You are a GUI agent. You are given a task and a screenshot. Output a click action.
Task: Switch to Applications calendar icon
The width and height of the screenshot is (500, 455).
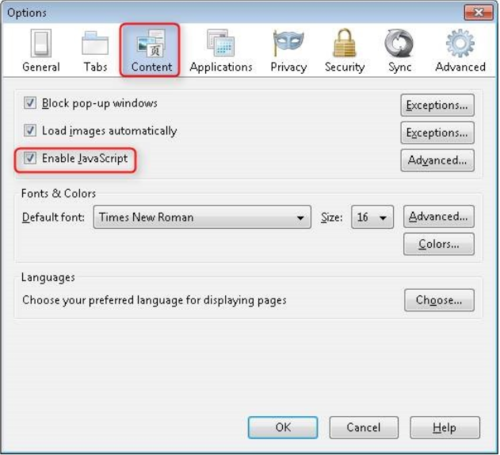[x=221, y=43]
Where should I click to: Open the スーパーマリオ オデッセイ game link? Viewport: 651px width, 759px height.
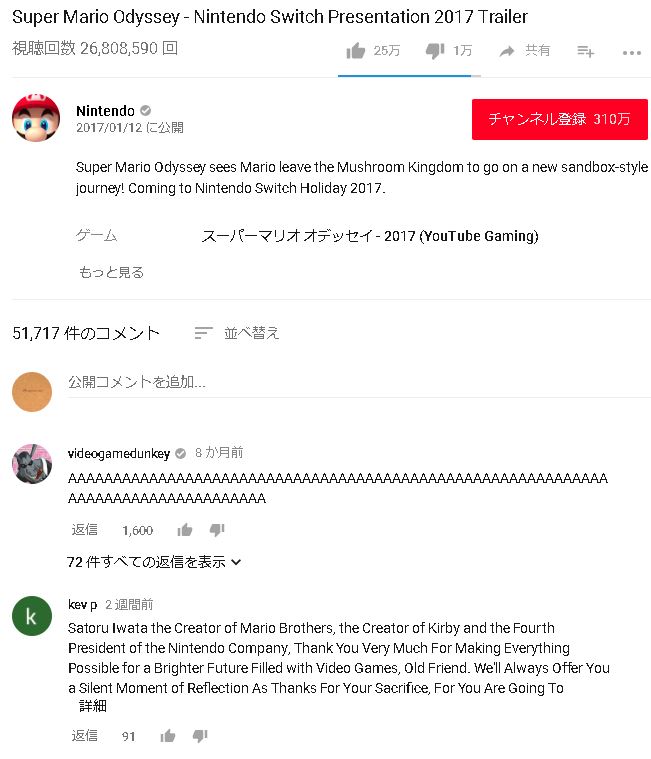point(370,236)
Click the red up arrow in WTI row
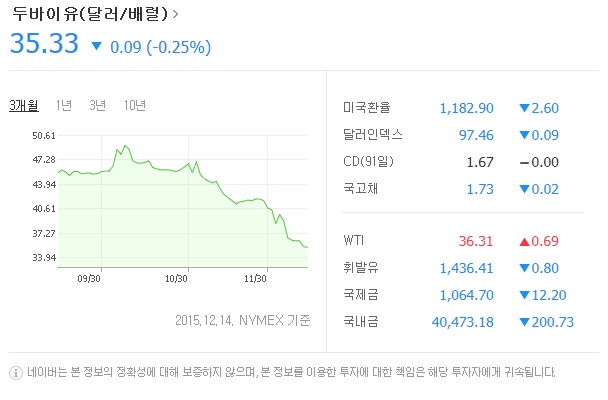608x400 pixels. point(523,241)
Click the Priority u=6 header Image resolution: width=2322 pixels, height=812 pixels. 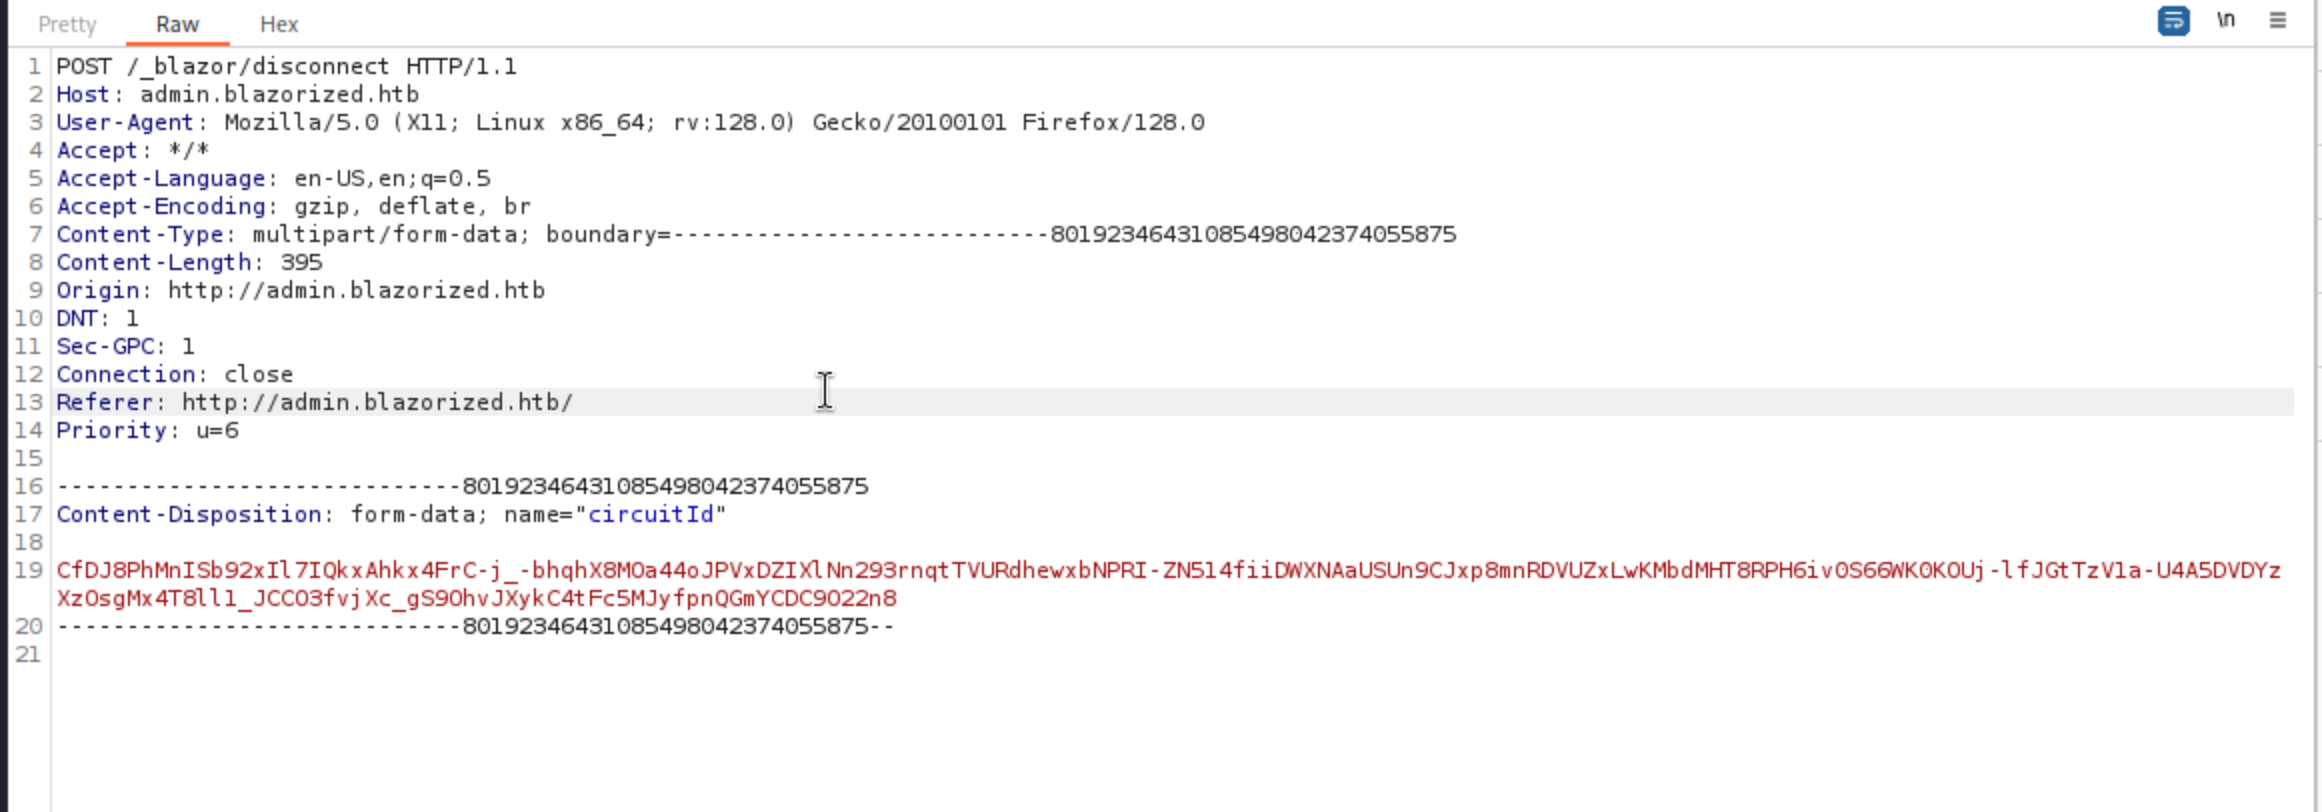[147, 430]
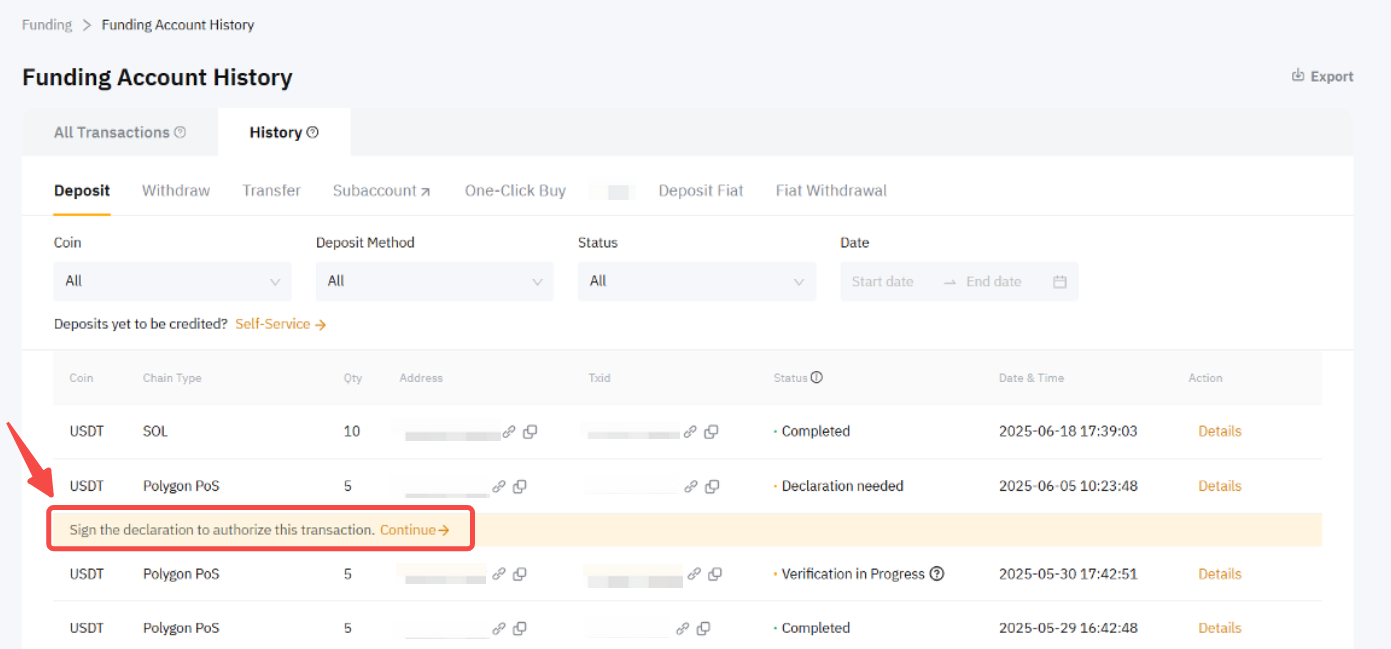Open the Coin dropdown

[x=172, y=282]
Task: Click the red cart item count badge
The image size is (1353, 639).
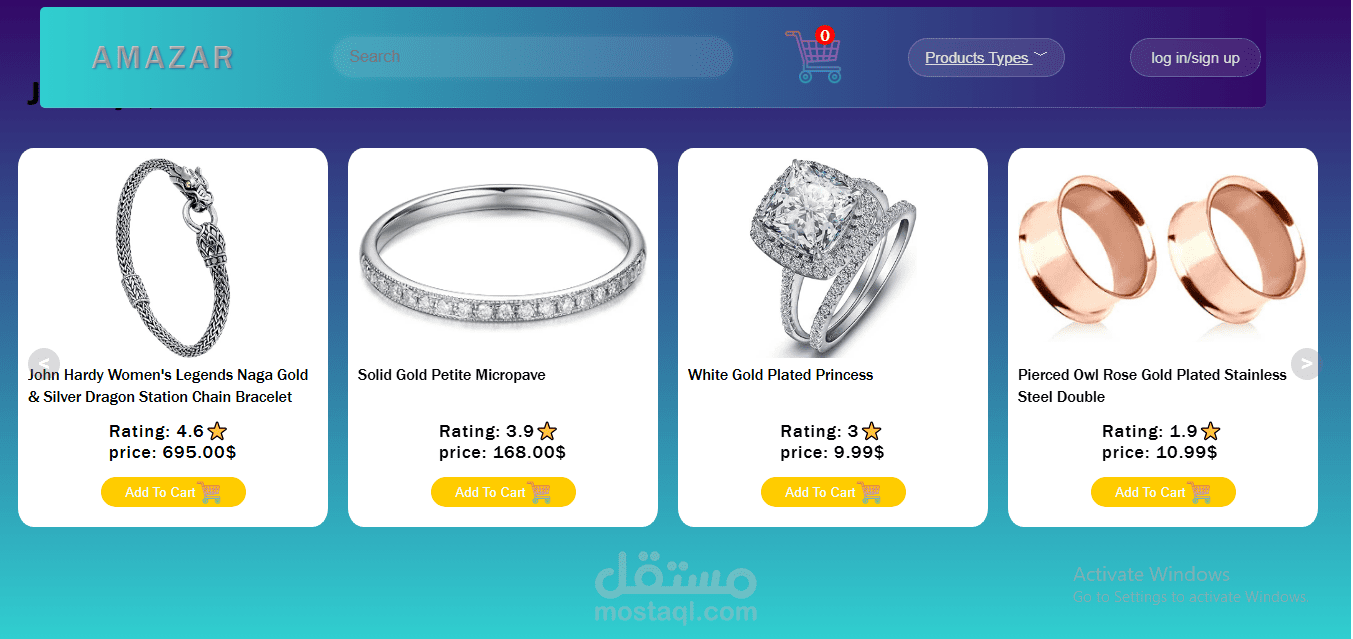Action: [x=824, y=35]
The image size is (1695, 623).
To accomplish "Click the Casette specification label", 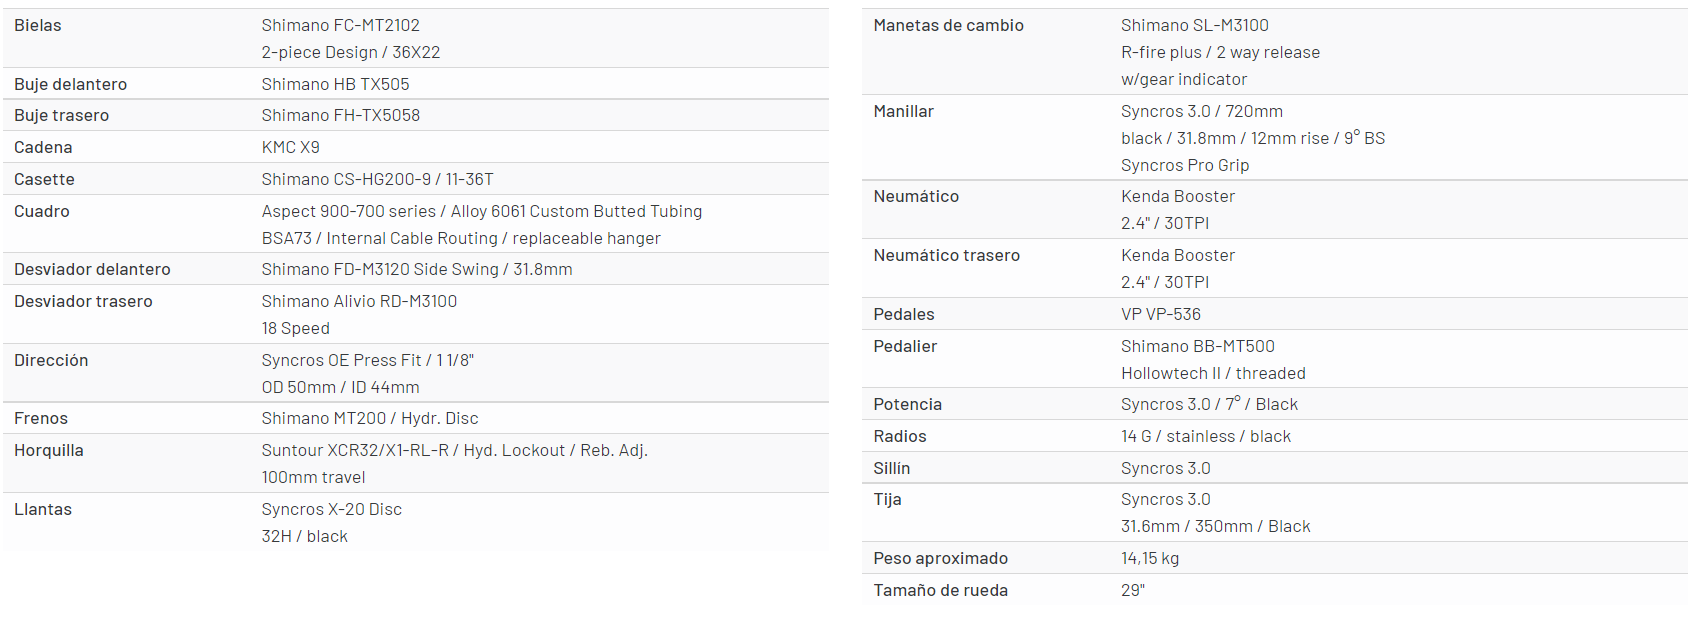I will (44, 179).
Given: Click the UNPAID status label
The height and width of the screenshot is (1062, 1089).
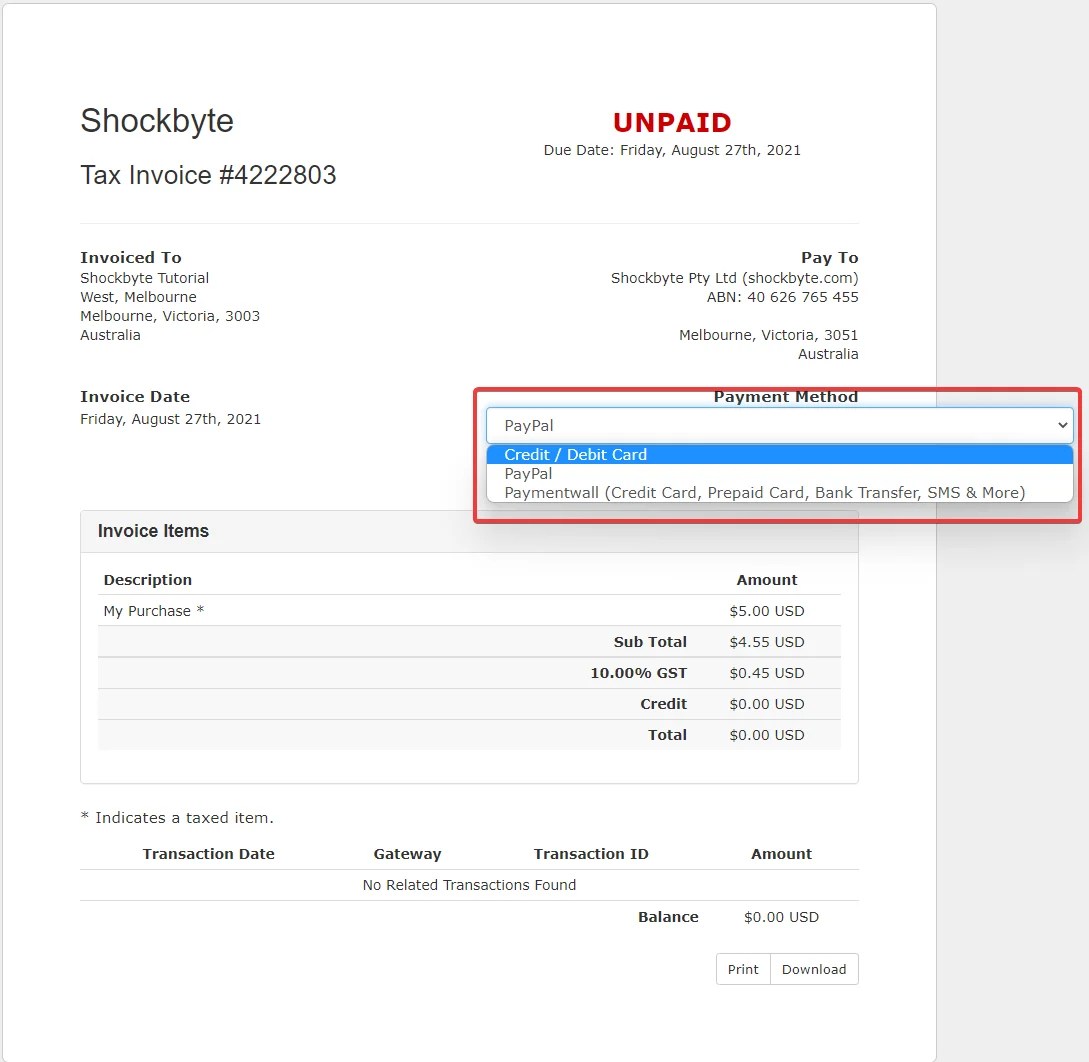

——————————

Exercise objective — Give back word for word the lines from the one containing "Given: Click the UNPAID status label" through the final line of the data above. Pictures are to be left out.

Output of the exercise —
Given: Click the UNPAID status label
The height and width of the screenshot is (1062, 1089).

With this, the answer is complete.